SHELLEY Simmons, of the National Anti Vivisection Society (Letters, July 17) attacks the use of animals in research as "unreliable, unethical and unnecessary."

Mainstream medicine and science would certainly disagree with this extreme view.

Any serious and impartial study of medical history shows that studies using animals, far from being unreliable, have been crucial to most major medical advances. Many of the major medical advances of this century - vaccines, insulin, antibiotics, modern anaesthetics, kidney dialysis, heart pacemakers, etc - depended on the use of animals in research.

Of course, researchers should use non-animal methods wherever possible and animals must be used in minimum numbers and cared for properly. But this does not mean that animals are unnecessary for medical and scientific progress. Some will be needed in medical research for the foreseeable future.

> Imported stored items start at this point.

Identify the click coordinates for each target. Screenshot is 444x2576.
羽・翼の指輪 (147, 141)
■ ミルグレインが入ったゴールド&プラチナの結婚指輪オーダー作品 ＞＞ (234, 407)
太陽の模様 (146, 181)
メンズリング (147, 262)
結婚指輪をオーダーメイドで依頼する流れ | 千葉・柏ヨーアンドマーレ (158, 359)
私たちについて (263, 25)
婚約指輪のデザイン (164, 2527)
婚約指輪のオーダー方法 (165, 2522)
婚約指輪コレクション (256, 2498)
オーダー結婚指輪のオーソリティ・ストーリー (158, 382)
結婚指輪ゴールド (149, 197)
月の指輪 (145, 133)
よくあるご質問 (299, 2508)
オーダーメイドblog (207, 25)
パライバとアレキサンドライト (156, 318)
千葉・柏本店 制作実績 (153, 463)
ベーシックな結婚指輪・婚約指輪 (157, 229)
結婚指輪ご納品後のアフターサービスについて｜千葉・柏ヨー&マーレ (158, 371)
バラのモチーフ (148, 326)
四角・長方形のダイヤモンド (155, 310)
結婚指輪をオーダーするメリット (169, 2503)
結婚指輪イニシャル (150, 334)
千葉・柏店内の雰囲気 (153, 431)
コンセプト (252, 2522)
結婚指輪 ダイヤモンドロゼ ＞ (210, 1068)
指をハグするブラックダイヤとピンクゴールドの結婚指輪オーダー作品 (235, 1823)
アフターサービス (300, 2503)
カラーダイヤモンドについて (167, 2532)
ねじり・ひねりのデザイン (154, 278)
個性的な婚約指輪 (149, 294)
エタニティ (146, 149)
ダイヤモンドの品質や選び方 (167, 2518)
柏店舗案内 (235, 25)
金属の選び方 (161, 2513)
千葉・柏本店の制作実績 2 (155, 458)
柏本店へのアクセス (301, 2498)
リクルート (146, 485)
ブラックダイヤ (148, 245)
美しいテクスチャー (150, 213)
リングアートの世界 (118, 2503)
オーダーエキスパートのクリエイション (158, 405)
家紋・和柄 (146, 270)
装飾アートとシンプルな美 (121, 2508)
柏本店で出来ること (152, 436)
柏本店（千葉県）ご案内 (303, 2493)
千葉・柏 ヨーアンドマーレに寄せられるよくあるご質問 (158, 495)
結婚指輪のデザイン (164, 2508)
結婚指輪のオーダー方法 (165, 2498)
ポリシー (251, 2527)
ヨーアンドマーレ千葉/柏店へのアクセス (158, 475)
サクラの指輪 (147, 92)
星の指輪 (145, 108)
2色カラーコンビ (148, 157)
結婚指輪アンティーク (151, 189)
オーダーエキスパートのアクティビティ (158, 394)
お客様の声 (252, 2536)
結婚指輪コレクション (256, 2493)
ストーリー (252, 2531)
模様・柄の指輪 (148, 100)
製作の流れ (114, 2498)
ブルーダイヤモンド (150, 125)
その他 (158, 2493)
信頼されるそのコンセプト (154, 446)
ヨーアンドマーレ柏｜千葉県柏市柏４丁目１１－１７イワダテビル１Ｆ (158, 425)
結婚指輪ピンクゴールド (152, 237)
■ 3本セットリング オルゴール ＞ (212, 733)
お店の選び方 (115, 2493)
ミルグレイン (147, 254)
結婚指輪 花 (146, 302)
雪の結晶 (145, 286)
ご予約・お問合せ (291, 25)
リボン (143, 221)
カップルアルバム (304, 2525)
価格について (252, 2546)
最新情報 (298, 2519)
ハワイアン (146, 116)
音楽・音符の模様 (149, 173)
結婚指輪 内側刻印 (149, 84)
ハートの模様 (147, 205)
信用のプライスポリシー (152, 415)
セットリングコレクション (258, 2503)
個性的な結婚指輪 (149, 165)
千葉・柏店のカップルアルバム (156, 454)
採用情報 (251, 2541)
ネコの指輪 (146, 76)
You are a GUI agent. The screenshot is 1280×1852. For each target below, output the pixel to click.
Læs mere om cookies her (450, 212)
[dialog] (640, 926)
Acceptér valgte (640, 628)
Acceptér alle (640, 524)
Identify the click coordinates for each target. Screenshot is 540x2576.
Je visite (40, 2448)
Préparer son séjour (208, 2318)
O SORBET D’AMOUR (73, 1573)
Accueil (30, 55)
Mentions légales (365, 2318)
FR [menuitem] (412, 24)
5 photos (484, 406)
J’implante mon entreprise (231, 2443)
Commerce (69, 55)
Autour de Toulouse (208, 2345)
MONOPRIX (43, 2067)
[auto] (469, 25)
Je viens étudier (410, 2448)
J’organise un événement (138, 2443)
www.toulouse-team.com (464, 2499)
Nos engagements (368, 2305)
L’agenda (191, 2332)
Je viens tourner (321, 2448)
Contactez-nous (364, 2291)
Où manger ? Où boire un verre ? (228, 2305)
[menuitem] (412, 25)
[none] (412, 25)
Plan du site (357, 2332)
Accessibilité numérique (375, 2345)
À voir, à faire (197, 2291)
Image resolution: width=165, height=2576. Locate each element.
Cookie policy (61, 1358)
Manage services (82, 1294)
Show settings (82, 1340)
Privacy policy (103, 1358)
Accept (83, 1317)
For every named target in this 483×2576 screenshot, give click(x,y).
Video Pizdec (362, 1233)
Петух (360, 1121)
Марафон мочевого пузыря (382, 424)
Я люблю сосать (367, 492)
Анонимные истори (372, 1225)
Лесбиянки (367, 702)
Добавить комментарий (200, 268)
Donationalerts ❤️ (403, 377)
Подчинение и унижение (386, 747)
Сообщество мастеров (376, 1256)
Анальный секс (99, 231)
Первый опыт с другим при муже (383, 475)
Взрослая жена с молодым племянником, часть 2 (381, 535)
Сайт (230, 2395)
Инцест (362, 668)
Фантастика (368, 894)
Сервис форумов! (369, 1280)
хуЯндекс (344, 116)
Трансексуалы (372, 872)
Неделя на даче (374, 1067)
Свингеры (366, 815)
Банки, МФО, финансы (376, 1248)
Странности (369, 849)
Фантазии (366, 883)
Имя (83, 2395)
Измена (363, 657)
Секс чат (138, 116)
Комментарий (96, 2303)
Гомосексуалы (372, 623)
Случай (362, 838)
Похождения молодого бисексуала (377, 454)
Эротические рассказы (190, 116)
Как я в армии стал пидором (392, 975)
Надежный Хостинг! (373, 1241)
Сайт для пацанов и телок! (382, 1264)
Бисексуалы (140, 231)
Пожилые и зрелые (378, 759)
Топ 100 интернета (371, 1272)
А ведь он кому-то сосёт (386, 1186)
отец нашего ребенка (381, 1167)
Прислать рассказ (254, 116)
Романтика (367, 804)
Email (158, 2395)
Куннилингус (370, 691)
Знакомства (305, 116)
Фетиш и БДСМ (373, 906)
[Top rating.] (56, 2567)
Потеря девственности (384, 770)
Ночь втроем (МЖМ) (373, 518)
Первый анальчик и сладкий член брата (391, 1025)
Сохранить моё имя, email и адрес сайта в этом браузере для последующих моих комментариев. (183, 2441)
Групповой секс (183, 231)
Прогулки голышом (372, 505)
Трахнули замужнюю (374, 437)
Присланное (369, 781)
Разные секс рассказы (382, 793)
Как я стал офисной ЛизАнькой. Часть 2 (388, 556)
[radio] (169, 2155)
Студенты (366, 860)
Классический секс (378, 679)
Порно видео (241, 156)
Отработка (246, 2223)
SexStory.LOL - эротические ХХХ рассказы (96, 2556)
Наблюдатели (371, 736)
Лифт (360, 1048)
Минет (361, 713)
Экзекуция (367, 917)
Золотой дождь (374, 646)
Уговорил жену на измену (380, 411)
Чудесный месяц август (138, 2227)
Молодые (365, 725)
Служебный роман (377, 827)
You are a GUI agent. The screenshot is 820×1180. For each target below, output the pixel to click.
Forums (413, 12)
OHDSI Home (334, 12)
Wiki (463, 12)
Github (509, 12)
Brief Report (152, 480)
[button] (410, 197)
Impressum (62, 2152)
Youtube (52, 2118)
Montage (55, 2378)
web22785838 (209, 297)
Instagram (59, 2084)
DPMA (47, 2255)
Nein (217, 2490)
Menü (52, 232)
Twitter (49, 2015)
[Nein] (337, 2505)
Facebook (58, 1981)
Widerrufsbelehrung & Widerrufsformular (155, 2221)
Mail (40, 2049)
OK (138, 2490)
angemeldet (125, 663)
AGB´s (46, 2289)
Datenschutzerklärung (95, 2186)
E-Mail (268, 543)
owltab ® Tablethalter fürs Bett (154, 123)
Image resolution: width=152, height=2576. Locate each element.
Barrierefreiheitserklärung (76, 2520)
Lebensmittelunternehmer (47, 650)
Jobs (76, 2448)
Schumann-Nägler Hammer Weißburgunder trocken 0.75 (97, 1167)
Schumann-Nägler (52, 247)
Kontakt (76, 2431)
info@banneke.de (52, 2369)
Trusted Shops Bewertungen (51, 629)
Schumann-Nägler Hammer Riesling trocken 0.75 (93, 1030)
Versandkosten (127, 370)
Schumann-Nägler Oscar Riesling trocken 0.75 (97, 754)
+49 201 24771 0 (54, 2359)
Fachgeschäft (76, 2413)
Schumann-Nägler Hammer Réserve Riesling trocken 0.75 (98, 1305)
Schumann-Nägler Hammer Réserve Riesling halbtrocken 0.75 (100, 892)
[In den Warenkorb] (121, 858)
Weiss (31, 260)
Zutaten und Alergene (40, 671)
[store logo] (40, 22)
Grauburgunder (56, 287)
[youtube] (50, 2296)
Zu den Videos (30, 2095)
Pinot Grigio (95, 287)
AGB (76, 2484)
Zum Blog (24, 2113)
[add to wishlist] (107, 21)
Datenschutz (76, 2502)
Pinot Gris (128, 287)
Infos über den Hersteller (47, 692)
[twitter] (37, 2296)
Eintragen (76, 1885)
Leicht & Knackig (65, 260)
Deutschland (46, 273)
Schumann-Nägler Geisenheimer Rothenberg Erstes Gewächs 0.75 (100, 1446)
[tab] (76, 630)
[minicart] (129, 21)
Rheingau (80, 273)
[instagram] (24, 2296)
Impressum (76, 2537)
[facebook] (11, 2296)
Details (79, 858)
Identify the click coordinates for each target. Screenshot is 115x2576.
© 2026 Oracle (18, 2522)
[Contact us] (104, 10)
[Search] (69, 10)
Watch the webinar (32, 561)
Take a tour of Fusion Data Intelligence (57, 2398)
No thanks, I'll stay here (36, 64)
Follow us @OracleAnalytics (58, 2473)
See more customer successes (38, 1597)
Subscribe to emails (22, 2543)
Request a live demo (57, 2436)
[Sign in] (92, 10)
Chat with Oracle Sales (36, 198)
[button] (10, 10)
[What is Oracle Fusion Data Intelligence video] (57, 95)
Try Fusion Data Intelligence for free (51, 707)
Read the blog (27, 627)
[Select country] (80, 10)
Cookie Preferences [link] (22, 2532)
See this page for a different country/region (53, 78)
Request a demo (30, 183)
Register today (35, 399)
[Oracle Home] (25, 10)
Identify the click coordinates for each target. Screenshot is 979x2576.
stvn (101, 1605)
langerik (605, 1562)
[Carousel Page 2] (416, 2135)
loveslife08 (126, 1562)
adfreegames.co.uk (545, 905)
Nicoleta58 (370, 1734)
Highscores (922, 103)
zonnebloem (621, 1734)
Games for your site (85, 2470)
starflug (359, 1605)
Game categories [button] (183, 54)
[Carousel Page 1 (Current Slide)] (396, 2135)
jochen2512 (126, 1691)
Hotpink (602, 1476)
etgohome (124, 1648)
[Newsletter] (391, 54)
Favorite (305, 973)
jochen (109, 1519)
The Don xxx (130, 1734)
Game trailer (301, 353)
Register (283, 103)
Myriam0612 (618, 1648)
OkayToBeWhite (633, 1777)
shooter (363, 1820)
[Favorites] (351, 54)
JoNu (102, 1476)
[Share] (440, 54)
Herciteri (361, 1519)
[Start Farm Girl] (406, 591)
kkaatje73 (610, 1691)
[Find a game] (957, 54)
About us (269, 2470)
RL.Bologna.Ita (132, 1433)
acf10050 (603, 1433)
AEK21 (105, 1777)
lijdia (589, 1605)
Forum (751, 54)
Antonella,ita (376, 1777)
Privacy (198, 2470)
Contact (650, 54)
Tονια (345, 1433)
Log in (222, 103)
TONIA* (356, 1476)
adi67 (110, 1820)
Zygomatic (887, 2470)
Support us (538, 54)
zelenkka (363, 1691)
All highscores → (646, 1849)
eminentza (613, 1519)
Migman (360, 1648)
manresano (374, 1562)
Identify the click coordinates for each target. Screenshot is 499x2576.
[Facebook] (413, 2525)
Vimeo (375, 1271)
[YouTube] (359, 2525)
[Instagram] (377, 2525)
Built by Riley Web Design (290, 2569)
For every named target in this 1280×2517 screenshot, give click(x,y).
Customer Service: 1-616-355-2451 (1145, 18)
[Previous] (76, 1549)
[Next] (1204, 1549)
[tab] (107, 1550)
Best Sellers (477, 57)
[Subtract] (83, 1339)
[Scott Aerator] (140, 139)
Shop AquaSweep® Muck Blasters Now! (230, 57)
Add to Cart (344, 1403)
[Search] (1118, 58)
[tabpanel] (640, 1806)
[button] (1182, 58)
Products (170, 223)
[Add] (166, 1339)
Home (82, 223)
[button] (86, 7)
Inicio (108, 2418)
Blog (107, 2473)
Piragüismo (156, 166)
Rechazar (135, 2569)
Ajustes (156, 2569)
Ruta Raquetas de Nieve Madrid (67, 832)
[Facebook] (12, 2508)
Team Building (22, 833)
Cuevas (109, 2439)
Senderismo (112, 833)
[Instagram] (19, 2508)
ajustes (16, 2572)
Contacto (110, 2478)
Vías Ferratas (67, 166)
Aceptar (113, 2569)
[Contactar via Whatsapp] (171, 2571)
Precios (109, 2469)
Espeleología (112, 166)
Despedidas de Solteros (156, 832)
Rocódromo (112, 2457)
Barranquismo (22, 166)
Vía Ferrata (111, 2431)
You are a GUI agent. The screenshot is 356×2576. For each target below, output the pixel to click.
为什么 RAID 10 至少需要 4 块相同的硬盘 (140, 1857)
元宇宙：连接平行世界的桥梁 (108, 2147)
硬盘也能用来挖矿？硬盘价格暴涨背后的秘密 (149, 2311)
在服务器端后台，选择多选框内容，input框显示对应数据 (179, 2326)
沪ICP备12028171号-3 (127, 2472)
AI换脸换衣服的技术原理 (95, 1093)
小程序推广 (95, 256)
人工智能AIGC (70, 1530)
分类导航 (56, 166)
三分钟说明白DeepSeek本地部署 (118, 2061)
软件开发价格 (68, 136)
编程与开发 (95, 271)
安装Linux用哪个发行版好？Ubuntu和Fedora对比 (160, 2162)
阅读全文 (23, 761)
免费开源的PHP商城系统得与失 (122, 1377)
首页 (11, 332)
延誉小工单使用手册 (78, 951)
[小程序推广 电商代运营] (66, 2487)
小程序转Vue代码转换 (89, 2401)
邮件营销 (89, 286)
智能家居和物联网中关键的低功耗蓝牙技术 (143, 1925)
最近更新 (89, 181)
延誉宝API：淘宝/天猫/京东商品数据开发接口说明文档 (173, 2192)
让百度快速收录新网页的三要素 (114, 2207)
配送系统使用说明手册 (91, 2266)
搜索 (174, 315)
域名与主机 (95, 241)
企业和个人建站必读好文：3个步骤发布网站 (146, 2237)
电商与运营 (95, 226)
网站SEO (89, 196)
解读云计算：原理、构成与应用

If NAVS were to succeed in their objective of eliminating all laboratory animal use in medical research, the chance of finding better treatments for serious conditions such as cystic fibrosis, multiple sclerosis and Alzheimer's disease would be seriously affected.

Most people would see such an obstacle to life-saving research as unethical. In a straight choice between saving patients and saving animals, I think I know where most people would cast their ethical vote.

BARBARA DAVIES, Deputy Director, Research DefenceSociety, Great Marlborough Street, London W1.